Dio Alberto S SH MH
Jakarta, Madina Line.Com – Pengadilan Tindak Pidana Korupsi (Tipikor) pada Pengadilan Negeri Jakarta Pusat (PN Jakpus) menggelar acara sidang lanjutan untuk keenam kalinya dengan Nomor Pokok Perkara 39 Tindak Pidana Khusus atau Tipidsus tahun 2023 terkait perkara Ali Sofyan yang merupakan salah satu ahli waris tanah dari RS Hadi Sopandi pemilik tanah yang sebelumnya dikuasai oleh pihak PT Pertamina dan kejadiannya pada tahun 2016 hingga 2017 dengan terdakwa ahli waris tanah Ali Sofyan, di ruang Wirjono Projodikoro 2, Pengadilan Tipikor pada PN Jakpus, Jalan Bungur, Kemayoran, Selasa (30/05/2023).
Pada sidang kali ini, dihadirkan seorang saksi bernama Darmi Marasabessy SH sebagai Kuasa Hukum yang ditunjuk oleh ahli waris berdasarkan rekomendasi seseorang untuk memberikan keterangan dan penjelasan di hadapan Jaksa Penuntut Umum (JPU), majelis hakim, dan Kuasa Hukum dari terdakwa ahli waris tanah Ali Sofyan.
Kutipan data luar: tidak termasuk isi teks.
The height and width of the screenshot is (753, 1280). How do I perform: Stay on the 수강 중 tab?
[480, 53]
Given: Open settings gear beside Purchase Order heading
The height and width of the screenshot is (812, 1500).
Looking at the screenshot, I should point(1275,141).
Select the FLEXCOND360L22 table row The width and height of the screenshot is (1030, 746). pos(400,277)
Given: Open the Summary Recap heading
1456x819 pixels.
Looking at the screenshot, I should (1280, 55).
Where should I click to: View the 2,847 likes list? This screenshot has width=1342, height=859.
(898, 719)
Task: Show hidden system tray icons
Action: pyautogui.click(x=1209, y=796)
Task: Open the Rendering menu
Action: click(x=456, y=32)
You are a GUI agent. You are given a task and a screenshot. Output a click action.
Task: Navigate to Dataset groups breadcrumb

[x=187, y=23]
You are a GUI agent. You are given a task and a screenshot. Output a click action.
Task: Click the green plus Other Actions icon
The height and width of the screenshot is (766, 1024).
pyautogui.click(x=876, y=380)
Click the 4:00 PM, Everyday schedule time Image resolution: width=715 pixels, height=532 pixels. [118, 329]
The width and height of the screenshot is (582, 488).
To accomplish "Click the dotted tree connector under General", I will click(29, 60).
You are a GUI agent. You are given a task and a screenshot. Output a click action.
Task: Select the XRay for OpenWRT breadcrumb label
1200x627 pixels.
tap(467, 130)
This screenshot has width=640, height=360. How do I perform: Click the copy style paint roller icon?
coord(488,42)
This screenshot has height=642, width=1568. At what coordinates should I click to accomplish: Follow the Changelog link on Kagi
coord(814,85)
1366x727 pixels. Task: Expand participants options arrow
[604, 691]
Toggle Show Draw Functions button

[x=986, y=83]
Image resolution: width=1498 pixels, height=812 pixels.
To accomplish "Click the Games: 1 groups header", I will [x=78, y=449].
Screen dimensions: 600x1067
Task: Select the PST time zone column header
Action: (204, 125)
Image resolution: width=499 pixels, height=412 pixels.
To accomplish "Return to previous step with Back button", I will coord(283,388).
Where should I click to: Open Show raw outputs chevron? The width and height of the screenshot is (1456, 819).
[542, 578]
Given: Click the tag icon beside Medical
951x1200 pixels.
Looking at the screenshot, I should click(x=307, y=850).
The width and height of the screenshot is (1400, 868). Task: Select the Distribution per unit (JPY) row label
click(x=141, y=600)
Kuasa Hukum terdakwa salah satu ahli waris tanah dari RS Hadi Sopandi, Ali Sofyan, Dio Alberto S SH MH mengatakan, saksi Darmi Marasabessy SH masuknya itu setelah permohonan eksekusi perkara tanah kedua dan ketiga.
“Ternyata pun dalam proses itu dari dalam kesaksian, dalam proses mengajukan permohonan eksekusi perkara tanah itu tidak ada yang namanya Rina Pertiwi. Tidak ada,” ujar Dio Alberto S SH MH kepada wartawan Madina Line.Com ketika ditemui usai acara ini.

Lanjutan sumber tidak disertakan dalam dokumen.